Exercise: Your answer should be every line below that includes the word "topic".

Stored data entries
- Opening Delimiter -
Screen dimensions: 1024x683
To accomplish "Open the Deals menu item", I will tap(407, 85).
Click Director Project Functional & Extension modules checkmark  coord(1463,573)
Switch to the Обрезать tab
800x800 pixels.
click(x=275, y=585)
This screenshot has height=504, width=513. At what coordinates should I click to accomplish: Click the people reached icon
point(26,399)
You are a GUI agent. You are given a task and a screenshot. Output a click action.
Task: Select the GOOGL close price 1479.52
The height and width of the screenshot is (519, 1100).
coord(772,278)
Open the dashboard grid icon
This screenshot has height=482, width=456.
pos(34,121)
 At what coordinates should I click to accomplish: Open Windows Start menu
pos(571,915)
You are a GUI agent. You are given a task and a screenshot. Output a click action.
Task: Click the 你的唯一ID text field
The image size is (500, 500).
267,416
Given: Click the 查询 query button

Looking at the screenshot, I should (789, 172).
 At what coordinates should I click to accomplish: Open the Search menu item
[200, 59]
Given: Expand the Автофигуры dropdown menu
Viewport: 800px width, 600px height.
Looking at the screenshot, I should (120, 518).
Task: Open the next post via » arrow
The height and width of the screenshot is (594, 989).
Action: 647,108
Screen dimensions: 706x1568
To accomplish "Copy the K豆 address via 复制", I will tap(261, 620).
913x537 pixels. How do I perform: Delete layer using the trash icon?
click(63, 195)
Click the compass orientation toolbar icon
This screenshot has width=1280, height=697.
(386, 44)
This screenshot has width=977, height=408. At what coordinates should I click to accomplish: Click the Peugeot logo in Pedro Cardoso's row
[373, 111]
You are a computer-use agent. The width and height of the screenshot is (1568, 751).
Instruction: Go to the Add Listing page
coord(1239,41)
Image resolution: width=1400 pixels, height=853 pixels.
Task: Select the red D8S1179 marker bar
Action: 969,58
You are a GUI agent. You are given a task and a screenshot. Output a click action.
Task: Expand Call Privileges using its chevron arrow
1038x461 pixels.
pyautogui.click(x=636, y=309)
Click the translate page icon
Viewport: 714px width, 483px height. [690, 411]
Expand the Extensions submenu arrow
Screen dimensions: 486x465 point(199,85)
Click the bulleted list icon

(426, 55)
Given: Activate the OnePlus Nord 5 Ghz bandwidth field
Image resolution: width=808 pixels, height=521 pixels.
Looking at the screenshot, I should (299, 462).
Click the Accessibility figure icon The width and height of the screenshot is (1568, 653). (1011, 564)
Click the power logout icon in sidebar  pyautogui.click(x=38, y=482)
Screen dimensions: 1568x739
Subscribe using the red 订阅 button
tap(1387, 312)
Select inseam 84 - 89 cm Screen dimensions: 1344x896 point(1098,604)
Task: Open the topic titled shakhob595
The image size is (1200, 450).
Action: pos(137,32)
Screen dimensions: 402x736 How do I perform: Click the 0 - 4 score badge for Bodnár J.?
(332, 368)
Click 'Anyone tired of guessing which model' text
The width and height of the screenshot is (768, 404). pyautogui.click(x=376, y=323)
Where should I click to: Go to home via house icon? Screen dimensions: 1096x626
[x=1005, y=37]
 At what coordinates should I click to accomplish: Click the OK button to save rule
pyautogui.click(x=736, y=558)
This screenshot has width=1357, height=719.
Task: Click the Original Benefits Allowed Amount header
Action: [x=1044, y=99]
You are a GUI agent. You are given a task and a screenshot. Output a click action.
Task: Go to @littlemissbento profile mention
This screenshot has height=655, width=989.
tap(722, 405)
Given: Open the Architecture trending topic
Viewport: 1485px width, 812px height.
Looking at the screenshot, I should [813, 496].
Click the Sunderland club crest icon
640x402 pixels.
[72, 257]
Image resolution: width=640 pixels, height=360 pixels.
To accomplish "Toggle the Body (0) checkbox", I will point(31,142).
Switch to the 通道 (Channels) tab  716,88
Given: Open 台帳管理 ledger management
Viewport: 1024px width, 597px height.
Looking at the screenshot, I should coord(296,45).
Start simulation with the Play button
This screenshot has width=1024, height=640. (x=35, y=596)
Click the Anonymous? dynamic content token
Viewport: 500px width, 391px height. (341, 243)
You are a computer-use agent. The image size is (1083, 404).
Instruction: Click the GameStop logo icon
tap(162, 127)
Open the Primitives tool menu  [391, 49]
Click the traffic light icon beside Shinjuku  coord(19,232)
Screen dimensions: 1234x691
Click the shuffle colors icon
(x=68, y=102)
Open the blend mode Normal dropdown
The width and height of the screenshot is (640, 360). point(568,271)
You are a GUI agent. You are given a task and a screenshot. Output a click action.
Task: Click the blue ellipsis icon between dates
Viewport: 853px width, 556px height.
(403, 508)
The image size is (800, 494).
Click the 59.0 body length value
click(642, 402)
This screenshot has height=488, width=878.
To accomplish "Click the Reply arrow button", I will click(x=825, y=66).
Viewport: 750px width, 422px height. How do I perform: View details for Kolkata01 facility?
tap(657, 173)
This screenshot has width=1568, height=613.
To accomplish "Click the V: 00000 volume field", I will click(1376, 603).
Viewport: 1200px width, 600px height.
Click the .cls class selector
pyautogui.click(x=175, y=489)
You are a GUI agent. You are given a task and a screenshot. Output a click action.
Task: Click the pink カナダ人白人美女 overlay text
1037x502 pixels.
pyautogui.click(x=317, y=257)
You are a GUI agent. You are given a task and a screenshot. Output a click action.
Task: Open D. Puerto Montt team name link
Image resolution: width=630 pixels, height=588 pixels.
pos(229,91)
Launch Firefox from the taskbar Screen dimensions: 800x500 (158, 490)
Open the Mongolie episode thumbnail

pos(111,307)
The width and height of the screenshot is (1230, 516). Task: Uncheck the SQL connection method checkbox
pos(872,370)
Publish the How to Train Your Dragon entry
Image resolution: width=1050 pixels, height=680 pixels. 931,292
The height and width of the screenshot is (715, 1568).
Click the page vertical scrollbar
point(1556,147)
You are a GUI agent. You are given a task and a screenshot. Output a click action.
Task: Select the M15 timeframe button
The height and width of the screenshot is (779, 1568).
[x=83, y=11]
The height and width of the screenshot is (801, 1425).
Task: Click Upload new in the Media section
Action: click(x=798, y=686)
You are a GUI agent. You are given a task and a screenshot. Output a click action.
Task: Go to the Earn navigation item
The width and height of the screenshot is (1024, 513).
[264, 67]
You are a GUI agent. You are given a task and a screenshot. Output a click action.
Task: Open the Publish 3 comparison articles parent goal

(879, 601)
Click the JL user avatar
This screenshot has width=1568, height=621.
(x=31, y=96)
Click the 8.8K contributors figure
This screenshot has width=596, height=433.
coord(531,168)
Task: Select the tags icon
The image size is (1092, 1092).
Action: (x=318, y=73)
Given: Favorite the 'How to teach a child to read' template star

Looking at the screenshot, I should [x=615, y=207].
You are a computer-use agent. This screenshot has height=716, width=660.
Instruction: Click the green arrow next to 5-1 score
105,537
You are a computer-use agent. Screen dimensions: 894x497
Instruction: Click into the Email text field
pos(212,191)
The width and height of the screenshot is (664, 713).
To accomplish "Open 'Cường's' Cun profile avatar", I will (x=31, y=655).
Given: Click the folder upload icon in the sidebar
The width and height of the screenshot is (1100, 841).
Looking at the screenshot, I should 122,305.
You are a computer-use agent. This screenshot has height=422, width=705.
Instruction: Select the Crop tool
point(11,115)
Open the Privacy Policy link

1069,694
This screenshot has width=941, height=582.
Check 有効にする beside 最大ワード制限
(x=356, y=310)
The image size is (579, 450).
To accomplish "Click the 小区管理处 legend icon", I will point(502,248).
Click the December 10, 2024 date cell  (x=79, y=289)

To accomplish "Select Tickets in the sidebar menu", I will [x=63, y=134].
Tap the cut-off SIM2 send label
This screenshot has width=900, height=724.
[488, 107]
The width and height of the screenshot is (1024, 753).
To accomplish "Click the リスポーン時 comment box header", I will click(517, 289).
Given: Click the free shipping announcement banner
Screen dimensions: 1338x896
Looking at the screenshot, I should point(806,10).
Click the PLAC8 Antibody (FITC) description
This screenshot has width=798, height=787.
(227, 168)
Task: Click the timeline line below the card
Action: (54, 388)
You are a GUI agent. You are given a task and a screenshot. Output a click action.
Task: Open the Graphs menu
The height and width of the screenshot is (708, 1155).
- Closing Delimiter -
Response:
Task: Open the topic titled shakhob595
Given: Open the Architecture trending topic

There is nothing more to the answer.